NEW YORK — Courtney Lee and other New York Knicks veterans learned long ago that rookie Frank Ntilikina isn’t easy to intimidate.

“Frank’s a competitor,” Lee said late Monday night. “In practice, he’s going at everybody.”

The rest of the basketball world learned the same about Ntilikina on Monday night when he shoved LeBron James a few times late in the first quarter of the Knicks’ game versus the Cleveland Cavaliers.

Ntilikina insisted afterward that he would’ve pushed any player that was preventing him from inbounding the ball, as James was.

But other Knicks knew that James’ recent comments about the club passing over Dennis Smith Jr. got under Ntilikina’s skin. So, yes, Ntilikina was likely sending a message when he shoved the four-time MVP.

“For somebody to go in the media and say something about him — or say it wasn’t about him — I mean, he took it personal. And that’s what all competitors do,” Lee said. “So, he was fired up and ready to play.”

Ntilikina’s decision to push James ignited his teammates — and the Madison Square Garden crowd — in what turned out to be a disappointing 104-101 Knicks loss.

Enes Kanter, who had his own public back-and-forth with James, came to Ntilikina’s defense quickly, going face-to-face with the three-time NBA champ.

The play resulted in a double technical and may have revealed something important about this young Knicks team: They play for each other and aren’t easily intimidated.

“It showed the chemistry of the team, our thinking. We’ll fight together in all our games,” Ntilikina said. “It was good to have them right here and they know I’ll be here for them. That’s just how we are.”

Ntilikina also showed again on Monday why the Knicks aren’t jumping to any LeBron-like conclusions about their decision to draft him over Smith. Ntilikina had six steals against Cleveland — the largest single-game steals total for a Knicks rookie since 1987 when Mark Jackson had seven.

The Knicks, as James pointed out earlier in the day, have been searching for a point guard and a perimeter defender for some time. While it’s still early, Ntilikina is providing evidence that New York may have found both when they drafted him.

He hounds opposing ball-handlers and is comfortable running the Knicks’ offense. He’s also played well thus far with Kristaps Porzingis.

Entering play on Monday, Ntilikina and Porzingis had the best net efficiency of any two-player combination that had played at least 50 minutes (plus-47). They’d shared the court for just 60 minutes together, so it’s too early to draw any strong conclusions.
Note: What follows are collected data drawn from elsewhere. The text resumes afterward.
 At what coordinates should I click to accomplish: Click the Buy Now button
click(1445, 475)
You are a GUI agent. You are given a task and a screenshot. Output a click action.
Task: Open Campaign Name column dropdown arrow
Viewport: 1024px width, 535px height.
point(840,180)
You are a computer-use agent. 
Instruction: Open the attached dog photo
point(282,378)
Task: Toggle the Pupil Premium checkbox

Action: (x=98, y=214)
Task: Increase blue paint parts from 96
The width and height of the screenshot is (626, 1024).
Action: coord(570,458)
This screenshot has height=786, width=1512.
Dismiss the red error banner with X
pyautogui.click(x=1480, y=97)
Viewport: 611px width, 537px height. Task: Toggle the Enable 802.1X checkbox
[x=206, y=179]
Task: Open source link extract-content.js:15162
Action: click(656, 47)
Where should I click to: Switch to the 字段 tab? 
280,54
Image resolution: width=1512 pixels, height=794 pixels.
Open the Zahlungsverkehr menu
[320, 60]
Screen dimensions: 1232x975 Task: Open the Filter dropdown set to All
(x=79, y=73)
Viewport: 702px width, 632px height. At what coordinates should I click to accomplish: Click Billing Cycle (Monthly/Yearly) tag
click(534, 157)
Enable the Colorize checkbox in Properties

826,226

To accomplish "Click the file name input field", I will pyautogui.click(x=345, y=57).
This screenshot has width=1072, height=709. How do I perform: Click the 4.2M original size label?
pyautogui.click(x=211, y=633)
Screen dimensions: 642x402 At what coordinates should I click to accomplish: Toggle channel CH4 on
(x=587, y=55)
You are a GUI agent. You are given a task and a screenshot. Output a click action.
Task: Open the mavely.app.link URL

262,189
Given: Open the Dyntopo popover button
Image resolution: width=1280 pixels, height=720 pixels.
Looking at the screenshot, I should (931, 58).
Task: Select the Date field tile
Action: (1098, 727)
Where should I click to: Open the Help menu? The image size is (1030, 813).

But the number shows why the Knicks are enthused about their young core.

“We can build something great here and I’m sure we’re going to,” Ntilikina said.

The Knicks failed to be great during important stretches on Monday night. They couldn’t protect a 23-point lead at home against Cleveland — an unforgivable sin for a quality NBA team. They stumbled in the fourth quarter, letting James and the Cavs score 43 points and steal a game they should have lost. Many Knicks said afterward that there were plenty of valuable lessons to be learned from this game.

One of them, of course, was clear: They have a rookie point guard who isn’t going to back down from anyone.